▶ **Teks Bacaan**:
· · · · ·

Jadi ini sebenarnya fenomena biasa saja yang kerap terjadi dari masa ke masa. Fenomena eksistensialis melalui beragam kontennya. Dulu kerap diisi dengan misal olah raga keterampilan seperti skateboard, sepatu roda, joging, break dance hingga balap otomotif (motor mobil). Kaum muda cenderung ingin tampil di komunitas sebayanya bahwa dia keren, cakep, pinter, jago, borju dsb. Dengan modal itu mereka bisa terkenal di kalangan mereka.
Komunitas muda ini di masa lalu kebanyakan berasal dari kalangan mampu (menengah ke atas), dan usia atau status pendidikannya setidaknya SMA (kalau masih SMP biasanya diledekin, masih anak-anak). Selain soal eksistensi, biasanya mereka juga pembosan atau jenuh berada di rumah. Yang dulu umumnya udah gak bisa ngapa-ngapain klo pulang ke rumah. Maklum dulu belum ada perangkat internet. Hiburan satu-satunya hanya tv (yang satu Chanel TVRI saja) dan radio didominasi RRI.

· · · · ·

▶ **Tugas dan Latihan**:
1 - Jawablah pertanyaan berikut berdasarkan teks bacaan tentang eksistensi kaum muda.
(a) Olahraga keterampilan apa saja yang dulu kerap mengisi fenomena eksistensialis?
(b) Dari kalangan mana komunitas muda ini kebanyakan berasal di masa lalu?
(c) Stasiun apa yang menjadi satu-satunya saluran TV, dan stasiun apa yang mendominasi radio?
2 - Perluaslah teks bacaan tentang eksistensi kaum muda dan hiburan di masa lalu dengan melanjutkannya setelah kalimat terakhir.

▶ **Data Masukan**:
· · · · ·

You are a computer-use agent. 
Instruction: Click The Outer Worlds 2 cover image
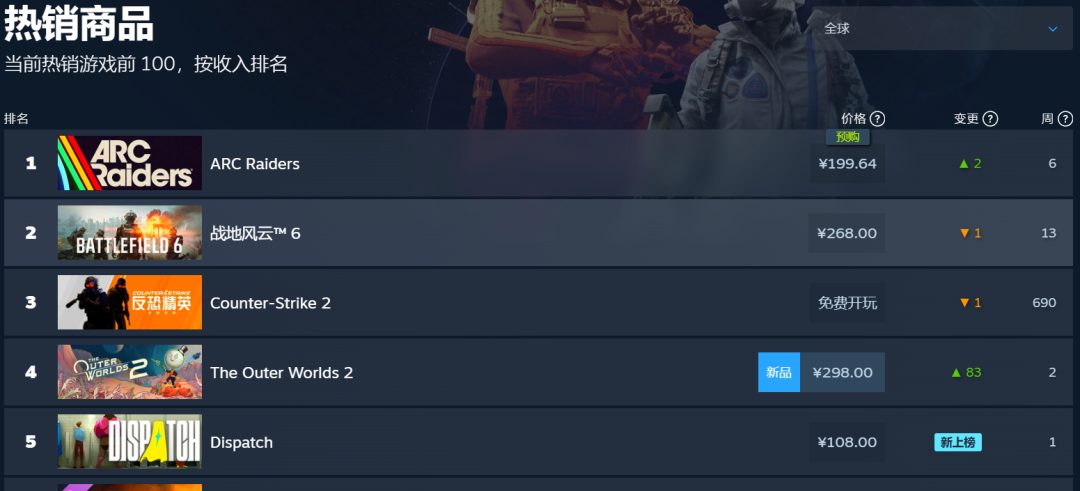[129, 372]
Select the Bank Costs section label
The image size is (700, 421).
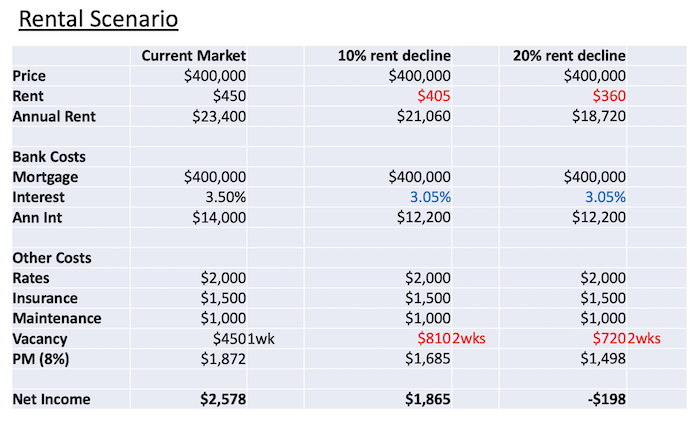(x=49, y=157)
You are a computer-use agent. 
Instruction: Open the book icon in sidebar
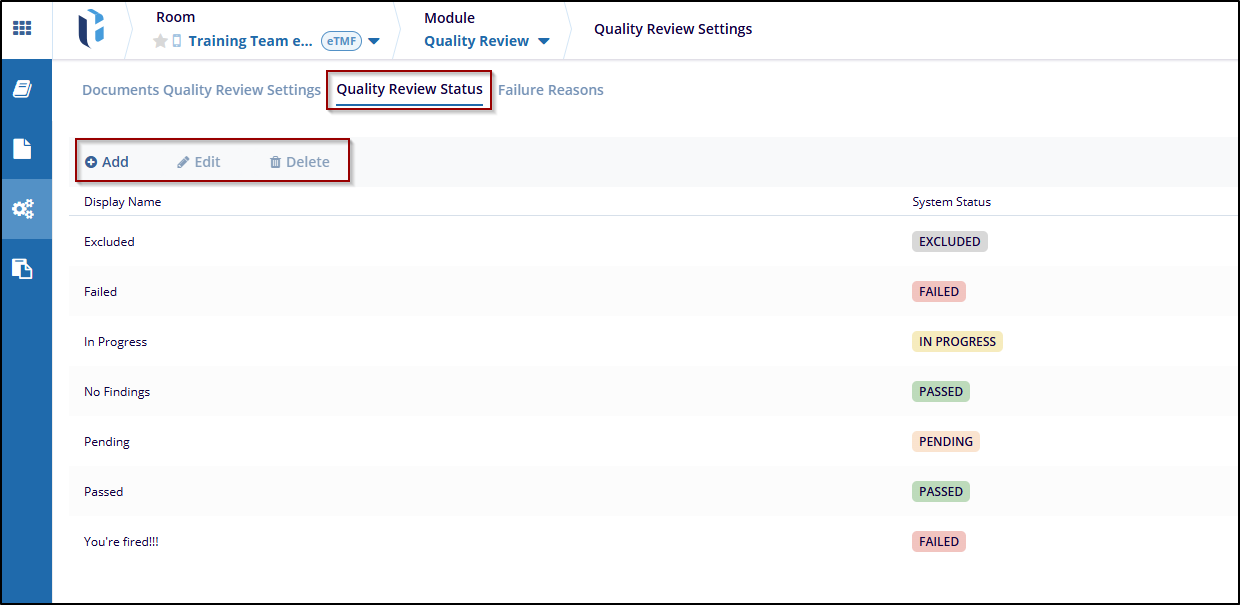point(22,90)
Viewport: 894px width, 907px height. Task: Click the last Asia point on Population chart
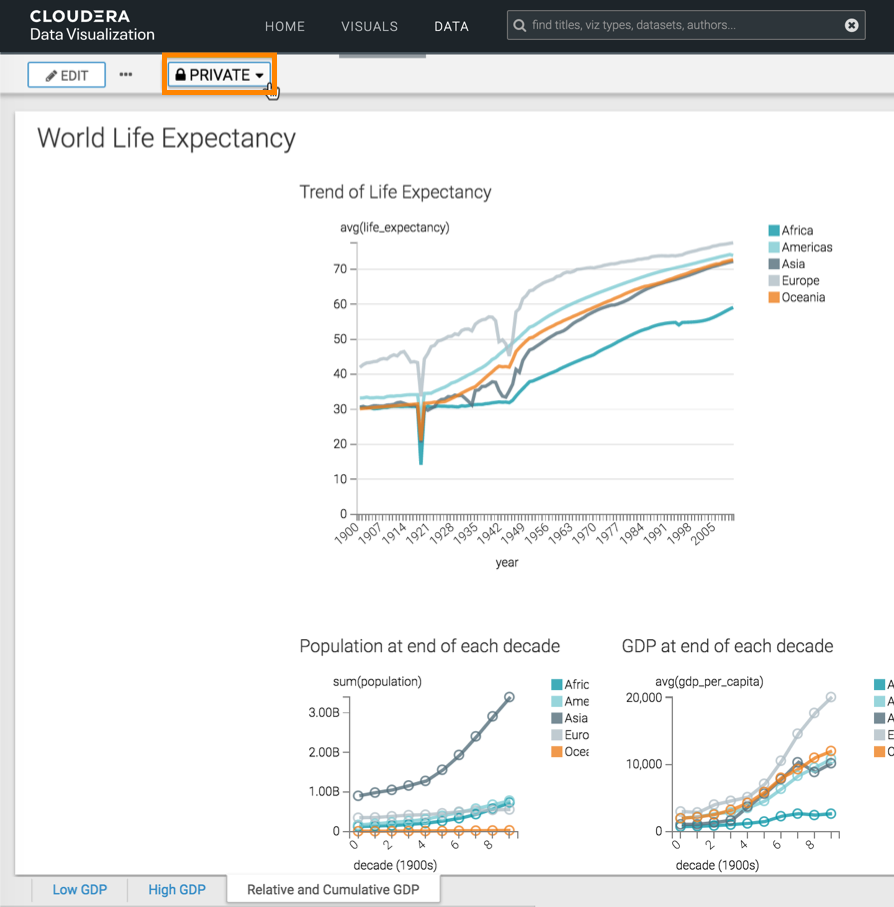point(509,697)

· · · · ·

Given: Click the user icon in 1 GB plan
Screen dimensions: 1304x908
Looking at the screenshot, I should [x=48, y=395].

· · · · ·

▶ **Jawaban Tiap Tugas**:
1 -
(a) Skateboard, sepatu roda, joging, break dance, dan balap otomotif (motor dan mobil).
(b) Dari kalangan mampu (menengah ke atas).
(c) TVRI adalah satu-satunya saluran TV, sedangkan radio didominasi RRI.

2 -
Jadilah kaum muda yang tengah krisis identitas diri tersebut mencari tempat-tempat yang menurutnya bisa mewadahi ekspresi dan kreativitas mereka yakni di area-area publik buat nongkrong, cuci mata dll. Bagaimana dengan sekarang? Hal apa yang berbeda dengan SCBD? Substansi penyebabnya sama, hanya saja memang ada yang berbeda dengan senior mereka dulu. Pertama, dari sisi usia, era sekarang justru dipandang masih terlalu imut sekitar usia SMP paling banter SMA.
Hal ini menarik, karena kalau dulu usia SMP itu dianggap masih dalam pengawasan orangtua dan belum pas diajak atau bergabung dalam komunitas jalanan. Namun sekarang justru bocil-bocil yang muncul, dan anak SMA atau kuliahan merasa bukan pantarannya. Mungkin karena faktor usia pula, maka konten yang mereka usung juga berbeda. Mereka tampil dengan dandanan yang bak model orang dewasa. Meski dianggap alay, tapi mereka cukup tampil pede.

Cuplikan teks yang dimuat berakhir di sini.